Pixel coordinate grounding data
******************************

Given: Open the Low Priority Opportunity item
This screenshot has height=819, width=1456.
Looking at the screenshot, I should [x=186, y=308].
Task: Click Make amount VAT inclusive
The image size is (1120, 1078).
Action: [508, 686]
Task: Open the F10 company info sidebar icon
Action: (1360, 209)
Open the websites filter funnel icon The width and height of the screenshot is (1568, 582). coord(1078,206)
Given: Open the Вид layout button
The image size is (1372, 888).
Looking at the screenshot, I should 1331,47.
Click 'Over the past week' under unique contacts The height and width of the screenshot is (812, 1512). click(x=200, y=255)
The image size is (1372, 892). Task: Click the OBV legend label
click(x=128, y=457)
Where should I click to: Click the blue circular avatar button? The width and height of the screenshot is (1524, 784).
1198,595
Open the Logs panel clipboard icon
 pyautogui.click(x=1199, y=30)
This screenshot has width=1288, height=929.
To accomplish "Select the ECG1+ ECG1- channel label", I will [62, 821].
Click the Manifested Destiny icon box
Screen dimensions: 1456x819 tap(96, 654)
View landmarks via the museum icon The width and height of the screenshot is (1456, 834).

******************************

Could you reproduce all of the entries exactly as they appear?

Result of the task:
Given: Open the Low Priority Opportunity item
This screenshot has height=819, width=1456.
Looking at the screenshot, I should [x=186, y=308].
Task: Click Make amount VAT inclusive
The image size is (1120, 1078).
Action: [508, 686]
Task: Open the F10 company info sidebar icon
Action: (1360, 209)
Open the websites filter funnel icon The width and height of the screenshot is (1568, 582). coord(1078,206)
Given: Open the Вид layout button
The image size is (1372, 888).
Looking at the screenshot, I should 1331,47.
Click 'Over the past week' under unique contacts The height and width of the screenshot is (812, 1512). click(x=200, y=255)
The image size is (1372, 892). Task: Click the OBV legend label
click(x=128, y=457)
Where should I click to: Click the blue circular avatar button? The width and height of the screenshot is (1524, 784).
1198,595
Open the Logs panel clipboard icon
 pyautogui.click(x=1199, y=30)
This screenshot has width=1288, height=929.
To accomplish "Select the ECG1+ ECG1- channel label", I will [62, 821].
Click the Manifested Destiny icon box
Screen dimensions: 1456x819 tap(96, 654)
View landmarks via the museum icon The width and height of the screenshot is (1456, 834).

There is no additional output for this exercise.